I assume that you are saying that I am being a shockjock for use Lord Voldemort's name in reference to Lord Voldemort. As a pariah, I do not have the right to use the special word "socialism." The special word can only bee used by college professors behind closed doors.

Personally, I think we should use the terms in our language that are traditionally used for discussing ideas when we discuss ideas.

Whose fault is it that we can't use the words of our language to discuss issues? Is it the shock jocks (who are pretty much a fringe element) or is it a school system that is teaching how to use language for manipulative effect?

BTW, did you know that the term "socialism" was promoted by the left because it had positive connotations? Conversely, the intelligentsia promoted the use of the words "conservative" and "capitalism" because both words had strong negative connotations?

The lexicon was designed to shock people into adopting socialism.

It is absurd. Our country just passed a budget that went beyond the wet dreams of the members of the Fabian society, yet the public at large is forbidden by a cultural stasi from using the term.

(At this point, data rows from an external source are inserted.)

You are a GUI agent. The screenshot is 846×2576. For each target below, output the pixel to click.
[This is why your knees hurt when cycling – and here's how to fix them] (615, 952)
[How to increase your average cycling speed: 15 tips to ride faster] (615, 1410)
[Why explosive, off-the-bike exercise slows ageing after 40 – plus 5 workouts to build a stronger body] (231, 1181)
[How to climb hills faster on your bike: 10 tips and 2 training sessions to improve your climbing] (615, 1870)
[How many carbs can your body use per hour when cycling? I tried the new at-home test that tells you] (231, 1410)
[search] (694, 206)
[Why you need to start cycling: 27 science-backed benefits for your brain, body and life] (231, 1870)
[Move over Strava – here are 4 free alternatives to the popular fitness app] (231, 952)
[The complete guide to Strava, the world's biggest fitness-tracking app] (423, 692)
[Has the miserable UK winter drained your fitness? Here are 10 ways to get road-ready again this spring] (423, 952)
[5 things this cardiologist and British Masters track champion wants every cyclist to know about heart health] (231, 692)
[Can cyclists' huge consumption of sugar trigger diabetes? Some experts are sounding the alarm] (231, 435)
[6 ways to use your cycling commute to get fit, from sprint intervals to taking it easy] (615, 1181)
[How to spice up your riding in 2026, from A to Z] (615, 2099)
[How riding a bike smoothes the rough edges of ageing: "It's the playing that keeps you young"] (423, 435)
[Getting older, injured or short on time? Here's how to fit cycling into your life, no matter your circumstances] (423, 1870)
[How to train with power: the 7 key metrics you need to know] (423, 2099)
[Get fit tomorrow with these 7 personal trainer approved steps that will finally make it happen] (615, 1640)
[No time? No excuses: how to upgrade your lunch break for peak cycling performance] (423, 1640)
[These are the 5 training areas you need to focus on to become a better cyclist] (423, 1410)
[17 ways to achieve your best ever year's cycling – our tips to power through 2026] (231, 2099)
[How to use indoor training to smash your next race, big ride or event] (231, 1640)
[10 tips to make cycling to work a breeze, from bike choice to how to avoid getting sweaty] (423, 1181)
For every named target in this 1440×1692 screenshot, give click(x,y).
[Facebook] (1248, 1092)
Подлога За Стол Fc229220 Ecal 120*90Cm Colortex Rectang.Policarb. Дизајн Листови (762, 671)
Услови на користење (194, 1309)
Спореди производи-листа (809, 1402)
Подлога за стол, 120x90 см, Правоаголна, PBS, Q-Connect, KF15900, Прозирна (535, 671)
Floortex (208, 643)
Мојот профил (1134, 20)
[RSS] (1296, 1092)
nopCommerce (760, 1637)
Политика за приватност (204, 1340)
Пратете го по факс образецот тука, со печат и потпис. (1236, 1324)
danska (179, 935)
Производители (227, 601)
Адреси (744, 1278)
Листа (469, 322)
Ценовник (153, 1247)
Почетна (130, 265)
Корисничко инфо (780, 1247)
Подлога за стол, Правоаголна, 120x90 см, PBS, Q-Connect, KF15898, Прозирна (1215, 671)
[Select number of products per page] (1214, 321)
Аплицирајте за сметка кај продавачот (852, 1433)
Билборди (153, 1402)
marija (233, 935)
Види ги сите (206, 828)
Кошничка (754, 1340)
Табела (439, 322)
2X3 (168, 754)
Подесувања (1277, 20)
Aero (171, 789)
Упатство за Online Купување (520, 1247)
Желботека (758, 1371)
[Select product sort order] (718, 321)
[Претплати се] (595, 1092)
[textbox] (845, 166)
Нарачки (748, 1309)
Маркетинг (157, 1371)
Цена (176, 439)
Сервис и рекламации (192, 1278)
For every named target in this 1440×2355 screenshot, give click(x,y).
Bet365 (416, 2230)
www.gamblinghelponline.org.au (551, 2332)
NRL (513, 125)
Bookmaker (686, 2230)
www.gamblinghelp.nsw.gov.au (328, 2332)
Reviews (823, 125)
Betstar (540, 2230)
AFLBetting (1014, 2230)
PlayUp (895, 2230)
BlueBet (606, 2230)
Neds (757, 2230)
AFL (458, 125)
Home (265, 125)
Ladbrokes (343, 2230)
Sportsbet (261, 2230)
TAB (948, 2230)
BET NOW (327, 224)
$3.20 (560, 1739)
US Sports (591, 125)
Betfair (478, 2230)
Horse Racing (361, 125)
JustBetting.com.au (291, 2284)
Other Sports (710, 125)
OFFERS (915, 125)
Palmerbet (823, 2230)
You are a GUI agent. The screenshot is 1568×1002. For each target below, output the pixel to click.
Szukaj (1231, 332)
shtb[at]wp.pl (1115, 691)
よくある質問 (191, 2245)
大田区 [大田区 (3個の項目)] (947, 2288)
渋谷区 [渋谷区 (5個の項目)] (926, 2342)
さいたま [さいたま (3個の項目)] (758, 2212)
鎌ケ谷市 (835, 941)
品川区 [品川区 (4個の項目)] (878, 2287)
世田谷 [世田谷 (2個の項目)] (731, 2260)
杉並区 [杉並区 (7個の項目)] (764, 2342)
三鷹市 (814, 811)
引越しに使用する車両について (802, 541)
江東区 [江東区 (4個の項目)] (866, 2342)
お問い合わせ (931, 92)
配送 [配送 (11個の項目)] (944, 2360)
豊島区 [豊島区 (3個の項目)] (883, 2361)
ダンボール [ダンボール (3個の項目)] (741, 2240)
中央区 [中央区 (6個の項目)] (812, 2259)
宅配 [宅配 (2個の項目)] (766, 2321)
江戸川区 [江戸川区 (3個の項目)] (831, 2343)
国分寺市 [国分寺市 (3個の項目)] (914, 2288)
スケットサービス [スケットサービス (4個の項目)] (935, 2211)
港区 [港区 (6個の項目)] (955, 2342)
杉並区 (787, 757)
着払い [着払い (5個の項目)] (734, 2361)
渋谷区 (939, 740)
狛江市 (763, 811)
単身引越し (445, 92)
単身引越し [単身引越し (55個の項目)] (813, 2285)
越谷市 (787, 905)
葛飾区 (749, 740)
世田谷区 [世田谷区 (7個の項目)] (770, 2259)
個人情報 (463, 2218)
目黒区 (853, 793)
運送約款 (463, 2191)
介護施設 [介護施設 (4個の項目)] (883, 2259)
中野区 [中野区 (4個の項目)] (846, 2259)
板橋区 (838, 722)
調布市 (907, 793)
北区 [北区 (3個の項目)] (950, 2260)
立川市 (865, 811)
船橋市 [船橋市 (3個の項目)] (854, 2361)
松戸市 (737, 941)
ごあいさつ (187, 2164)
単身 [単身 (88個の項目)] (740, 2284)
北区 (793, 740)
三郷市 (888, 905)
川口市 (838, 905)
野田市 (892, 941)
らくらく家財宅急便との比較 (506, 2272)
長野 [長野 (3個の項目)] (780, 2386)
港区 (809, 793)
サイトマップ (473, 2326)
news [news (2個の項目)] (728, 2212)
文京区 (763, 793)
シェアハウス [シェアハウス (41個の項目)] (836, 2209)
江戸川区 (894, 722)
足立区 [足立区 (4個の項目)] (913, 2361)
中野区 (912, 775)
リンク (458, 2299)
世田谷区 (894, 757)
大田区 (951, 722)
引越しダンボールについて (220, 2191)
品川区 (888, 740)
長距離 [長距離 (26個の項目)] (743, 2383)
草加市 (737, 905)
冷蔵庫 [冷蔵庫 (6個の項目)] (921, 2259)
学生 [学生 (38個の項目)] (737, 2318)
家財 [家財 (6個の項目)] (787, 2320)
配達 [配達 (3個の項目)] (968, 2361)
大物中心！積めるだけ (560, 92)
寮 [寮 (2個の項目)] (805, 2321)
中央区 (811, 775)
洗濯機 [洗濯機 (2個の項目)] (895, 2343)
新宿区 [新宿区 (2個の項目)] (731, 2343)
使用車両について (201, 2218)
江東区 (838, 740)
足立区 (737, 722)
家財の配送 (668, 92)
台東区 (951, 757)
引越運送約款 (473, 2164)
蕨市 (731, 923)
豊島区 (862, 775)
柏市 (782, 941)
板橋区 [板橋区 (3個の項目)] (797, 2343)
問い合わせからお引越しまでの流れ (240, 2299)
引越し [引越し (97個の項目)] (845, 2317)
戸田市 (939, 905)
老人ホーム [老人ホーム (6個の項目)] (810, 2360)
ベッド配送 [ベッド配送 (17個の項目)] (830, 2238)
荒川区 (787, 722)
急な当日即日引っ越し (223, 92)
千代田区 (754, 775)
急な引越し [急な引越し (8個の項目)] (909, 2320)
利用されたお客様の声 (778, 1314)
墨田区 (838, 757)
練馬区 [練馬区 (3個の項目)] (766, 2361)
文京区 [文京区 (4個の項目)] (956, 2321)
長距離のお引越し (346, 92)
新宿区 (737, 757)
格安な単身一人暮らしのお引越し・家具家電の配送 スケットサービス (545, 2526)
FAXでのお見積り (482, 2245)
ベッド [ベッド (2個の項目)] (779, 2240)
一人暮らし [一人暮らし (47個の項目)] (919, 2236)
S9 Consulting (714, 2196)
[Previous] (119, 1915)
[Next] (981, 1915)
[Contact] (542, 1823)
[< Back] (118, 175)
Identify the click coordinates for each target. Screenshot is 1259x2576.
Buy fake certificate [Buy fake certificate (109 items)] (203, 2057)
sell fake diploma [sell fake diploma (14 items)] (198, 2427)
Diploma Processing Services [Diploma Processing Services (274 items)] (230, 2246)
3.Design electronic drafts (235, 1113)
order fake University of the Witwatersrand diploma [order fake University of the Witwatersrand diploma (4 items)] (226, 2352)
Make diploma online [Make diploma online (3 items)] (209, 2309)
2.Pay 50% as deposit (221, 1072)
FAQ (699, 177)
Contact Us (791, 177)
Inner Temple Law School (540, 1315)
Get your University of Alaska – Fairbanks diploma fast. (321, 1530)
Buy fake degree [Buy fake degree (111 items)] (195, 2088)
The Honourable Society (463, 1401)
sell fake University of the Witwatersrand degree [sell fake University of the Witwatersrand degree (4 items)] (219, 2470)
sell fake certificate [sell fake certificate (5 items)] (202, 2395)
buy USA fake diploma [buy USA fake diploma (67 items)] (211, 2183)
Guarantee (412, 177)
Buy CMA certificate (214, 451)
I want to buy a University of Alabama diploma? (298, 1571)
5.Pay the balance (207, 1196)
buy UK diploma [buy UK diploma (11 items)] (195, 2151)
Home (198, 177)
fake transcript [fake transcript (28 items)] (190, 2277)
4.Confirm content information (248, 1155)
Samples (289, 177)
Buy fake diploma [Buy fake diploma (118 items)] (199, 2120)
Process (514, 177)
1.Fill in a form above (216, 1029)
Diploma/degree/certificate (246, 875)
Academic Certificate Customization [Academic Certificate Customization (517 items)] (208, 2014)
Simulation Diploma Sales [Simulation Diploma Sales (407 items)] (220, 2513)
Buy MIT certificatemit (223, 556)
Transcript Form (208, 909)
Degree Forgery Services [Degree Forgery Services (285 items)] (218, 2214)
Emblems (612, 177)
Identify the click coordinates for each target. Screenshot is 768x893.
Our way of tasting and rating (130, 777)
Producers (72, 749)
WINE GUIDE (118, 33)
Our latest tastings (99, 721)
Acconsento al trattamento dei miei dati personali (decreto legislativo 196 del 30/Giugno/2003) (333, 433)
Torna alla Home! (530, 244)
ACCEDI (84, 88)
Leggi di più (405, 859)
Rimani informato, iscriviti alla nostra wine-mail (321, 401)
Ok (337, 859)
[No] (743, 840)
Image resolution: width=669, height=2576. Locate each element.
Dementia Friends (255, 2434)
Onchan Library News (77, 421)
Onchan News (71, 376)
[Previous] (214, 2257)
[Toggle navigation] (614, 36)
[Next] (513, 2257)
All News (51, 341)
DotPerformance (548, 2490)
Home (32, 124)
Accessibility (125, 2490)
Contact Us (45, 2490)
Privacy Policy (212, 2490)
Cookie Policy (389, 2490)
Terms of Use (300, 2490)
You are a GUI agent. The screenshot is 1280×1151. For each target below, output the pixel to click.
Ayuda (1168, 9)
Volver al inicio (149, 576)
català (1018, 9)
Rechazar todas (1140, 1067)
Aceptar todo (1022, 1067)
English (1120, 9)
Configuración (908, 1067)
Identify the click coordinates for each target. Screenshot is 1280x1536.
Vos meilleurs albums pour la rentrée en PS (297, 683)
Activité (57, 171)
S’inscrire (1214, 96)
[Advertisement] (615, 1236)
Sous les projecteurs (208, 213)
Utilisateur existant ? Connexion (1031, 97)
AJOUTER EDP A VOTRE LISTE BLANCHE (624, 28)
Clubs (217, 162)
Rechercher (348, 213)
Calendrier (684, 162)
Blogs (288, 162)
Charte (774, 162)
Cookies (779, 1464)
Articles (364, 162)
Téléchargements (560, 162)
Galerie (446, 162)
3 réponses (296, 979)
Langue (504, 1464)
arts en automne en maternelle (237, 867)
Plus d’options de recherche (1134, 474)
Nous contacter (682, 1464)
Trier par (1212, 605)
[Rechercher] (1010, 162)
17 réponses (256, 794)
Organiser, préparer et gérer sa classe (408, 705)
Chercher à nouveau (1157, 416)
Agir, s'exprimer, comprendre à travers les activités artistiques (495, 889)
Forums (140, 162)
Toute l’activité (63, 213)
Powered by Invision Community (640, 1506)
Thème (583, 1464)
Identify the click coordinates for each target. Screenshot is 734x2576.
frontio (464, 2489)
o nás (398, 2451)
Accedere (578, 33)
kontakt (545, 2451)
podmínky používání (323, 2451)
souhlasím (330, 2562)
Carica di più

Read left wing works from a century ago. They brimmed over with the word "socialism." Lefties never missed a chance to label an opponent conservative when it a universal negative connotation.

Scott Hinrichs said...

When I was a kid and doctor office visits were $2.50, my parents had medical insurance. But it was mostly for big ticket things. It didn't cover office visits or the ordinary broken arm.

Then there was a huge push to cover everything. The argument went that people were driving up costs by failing to get basic care. They didn't go to the doctor to save out-of-pocket expenses. But sometimes that led to people waiting until a problem became serious enough that it was covered by insurance. Expanding insurance to cover ordinary and expected medical costs, we were told, would reduce demand for higher cost services; thereby, reducing overall medical costs.

We can now see that this model failed to deliver the purported benefits. But it did succeed in vastly expanding the socialization of the medical industry.

I think it is instructive to note that the more pervasive the socialized insurance model has become, the more people clamor for yet more coverage. And then we wonder why costs keep going up. I say this is instructive because the principle applies well to all socialized programs, regardless of whether they are government run or not.

The discussion we should be having today is not whether enough people have enough medical coverage, but what kind of relationship should exist between medical consumers and care providers that would produce the most desirable outcomes, and in what kind of system such relationships would thrive.

James Morgan - Puritan Financial Advisor said...

The special word can only bee used by college professors behind closed doors.